Your task: The required output is the exact run of lines in the listing below from the line holding "The height and" through the line holding "Task: Click the class", with no pictures.

Task inputs:
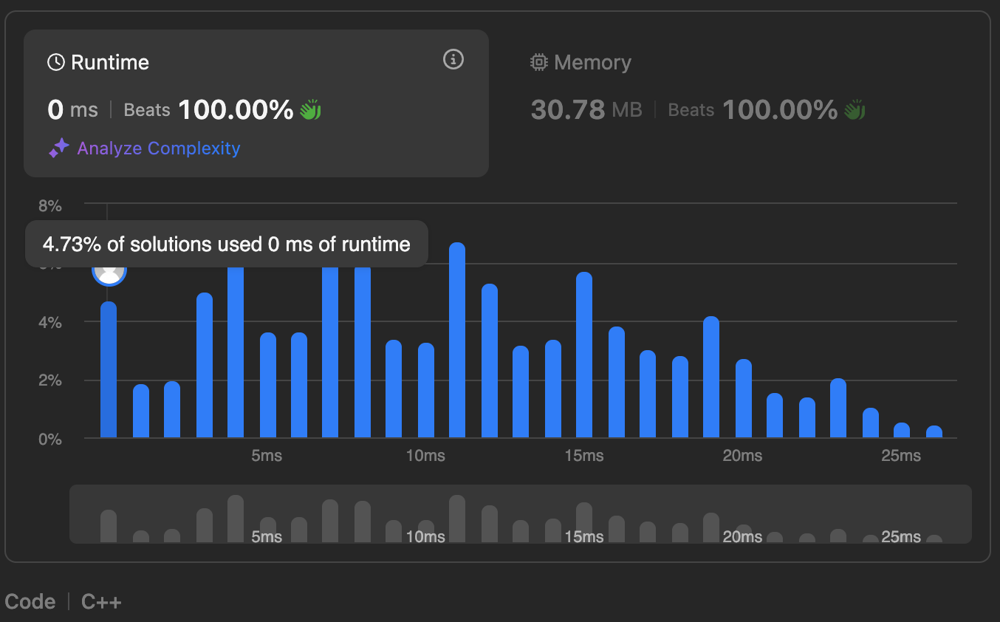
Task: Click the clock icon next to Runtime
Action: [56, 62]
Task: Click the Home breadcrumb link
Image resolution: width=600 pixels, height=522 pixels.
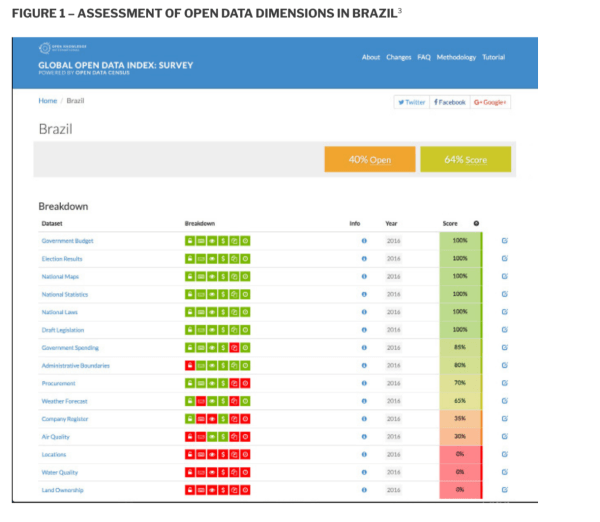Action: point(48,101)
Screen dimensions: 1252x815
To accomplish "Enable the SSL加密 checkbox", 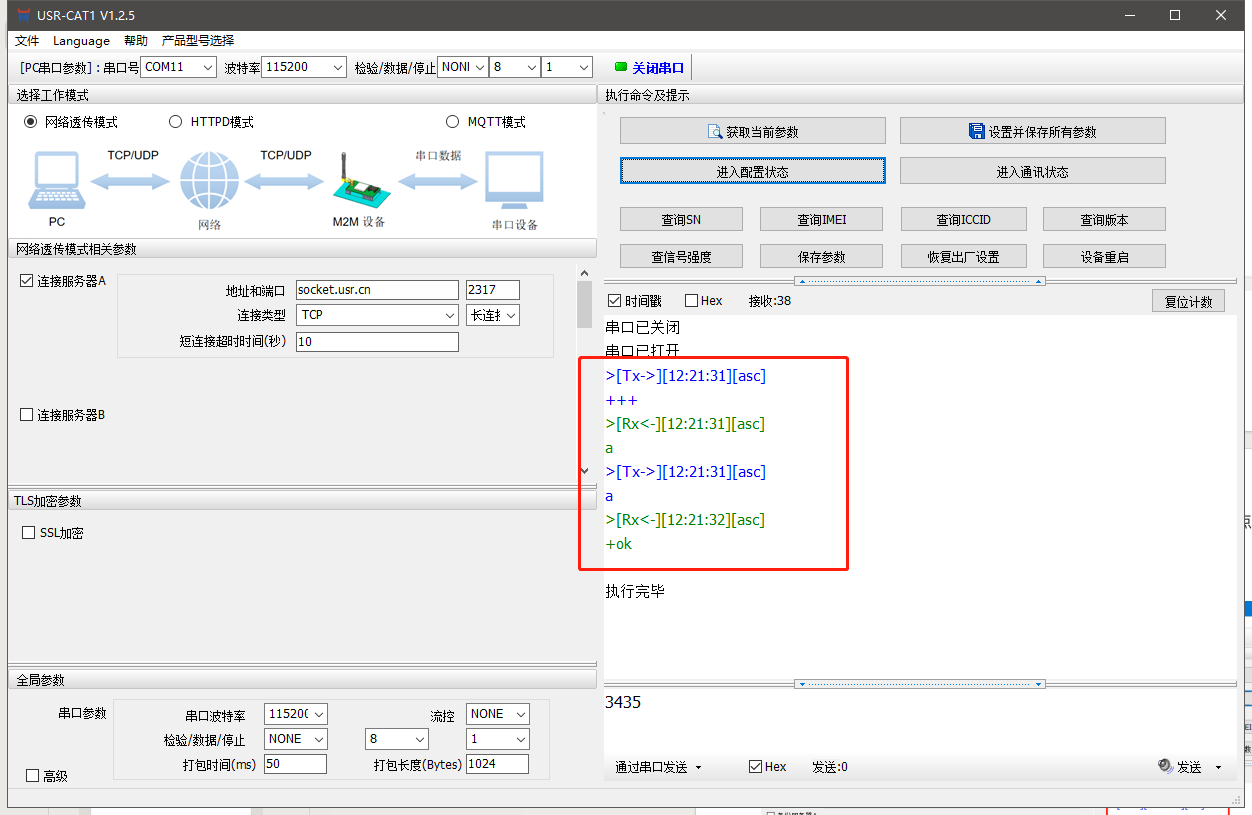I will point(29,533).
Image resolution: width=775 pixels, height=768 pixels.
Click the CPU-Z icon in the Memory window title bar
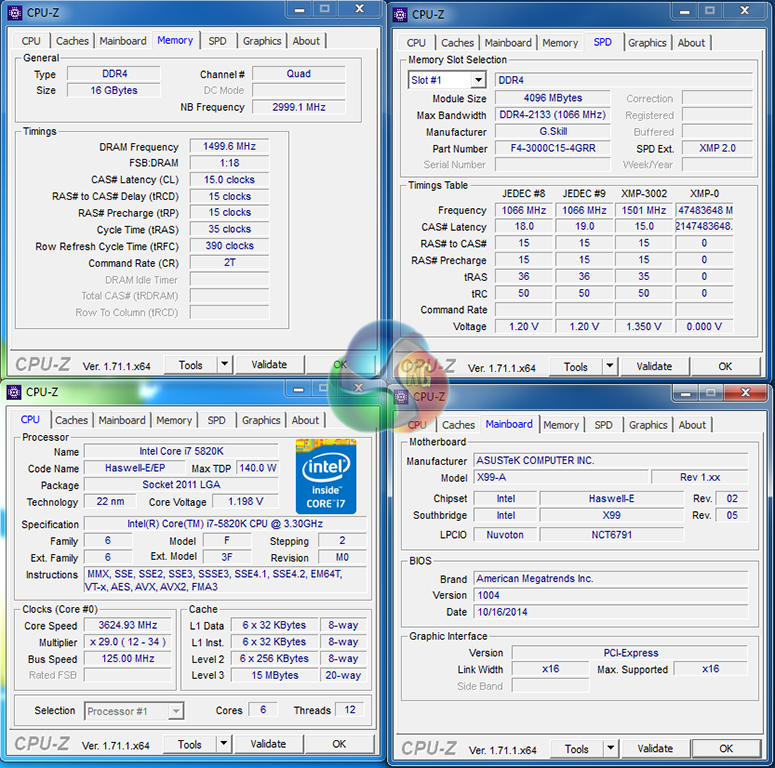(14, 13)
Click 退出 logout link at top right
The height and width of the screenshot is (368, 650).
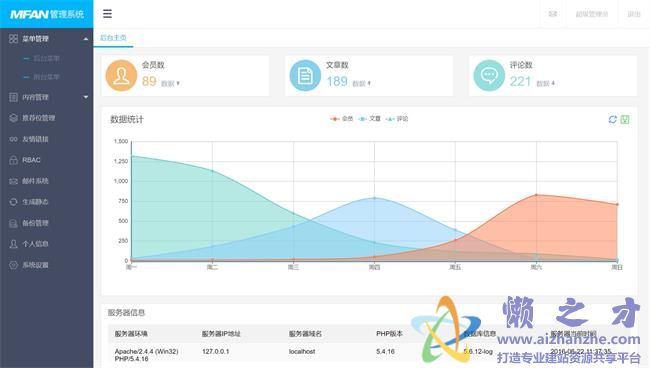(634, 14)
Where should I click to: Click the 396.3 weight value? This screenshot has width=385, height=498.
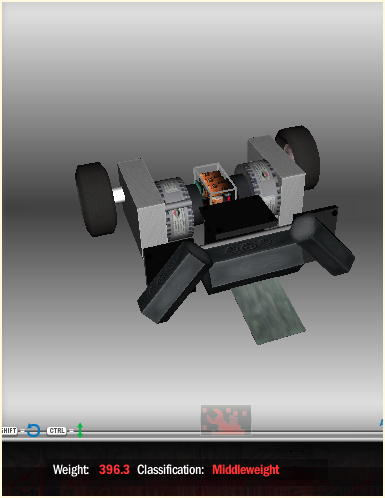coord(114,469)
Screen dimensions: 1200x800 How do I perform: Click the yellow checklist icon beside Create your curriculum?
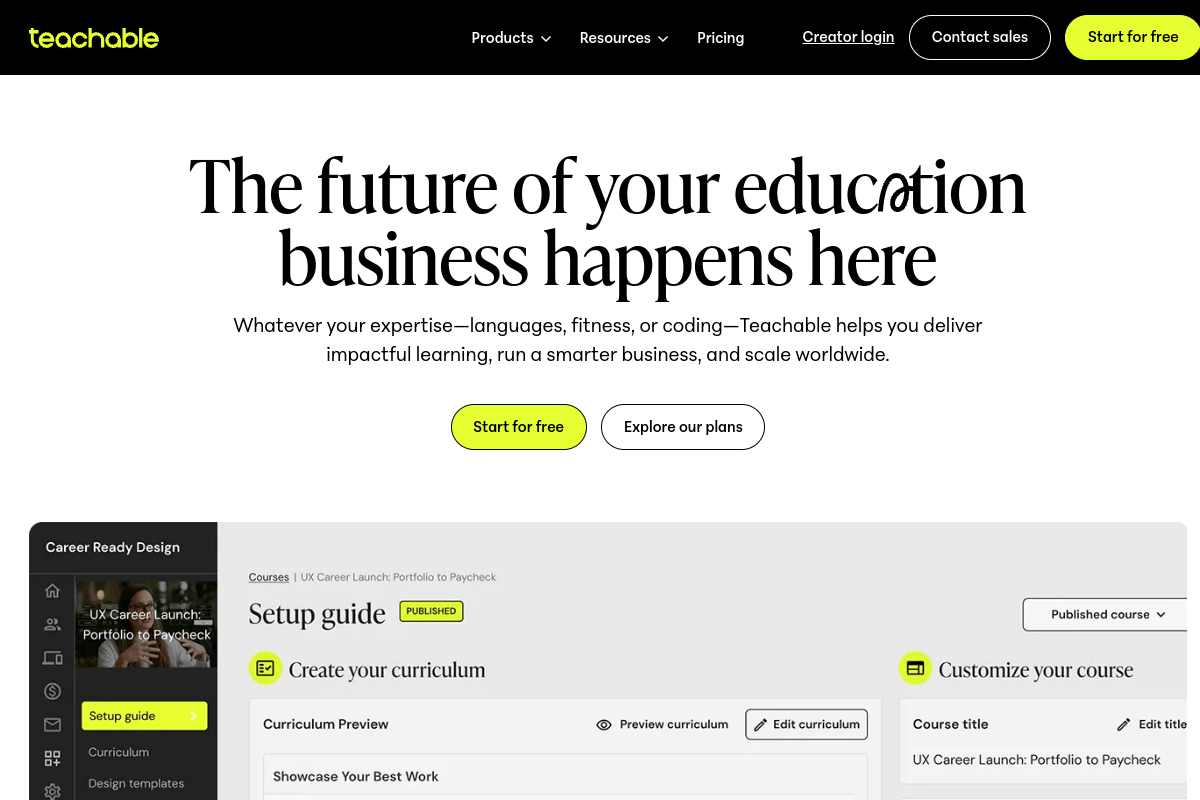coord(265,668)
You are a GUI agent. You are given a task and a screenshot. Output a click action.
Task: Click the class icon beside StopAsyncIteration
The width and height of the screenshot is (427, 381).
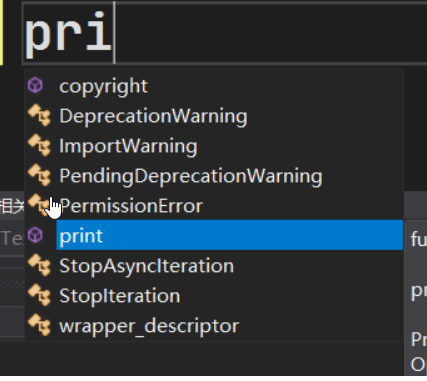point(39,265)
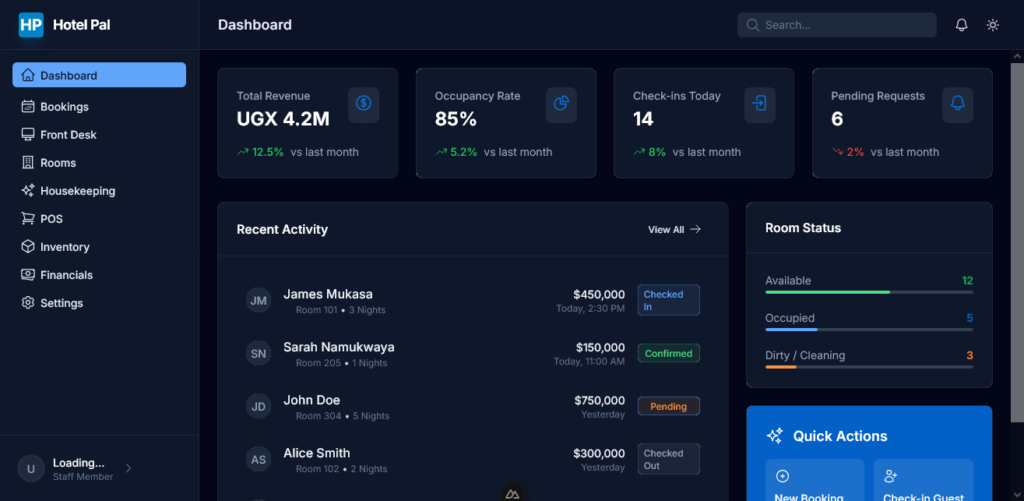Viewport: 1024px width, 501px height.
Task: Click the Total Revenue dollar icon
Action: point(363,104)
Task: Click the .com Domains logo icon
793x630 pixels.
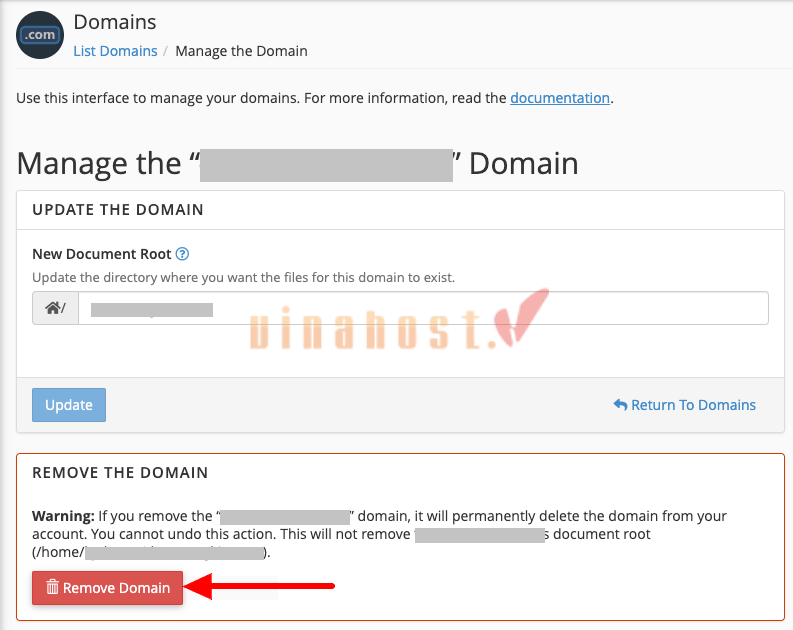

Answer to the problem:
The height and width of the screenshot is (368, 650).
(634, 14)
Where should I click to: Click the 396.3 weight value? This screenshot has width=385, height=498.
coord(114,469)
Screen dimensions: 1200x800 How do I perform: Click the yellow checklist icon beside Create your curriculum?
coord(265,668)
You are a GUI agent. You are given a task and a screenshot. Output a click action.
Task: Click the class icon beside StopAsyncIteration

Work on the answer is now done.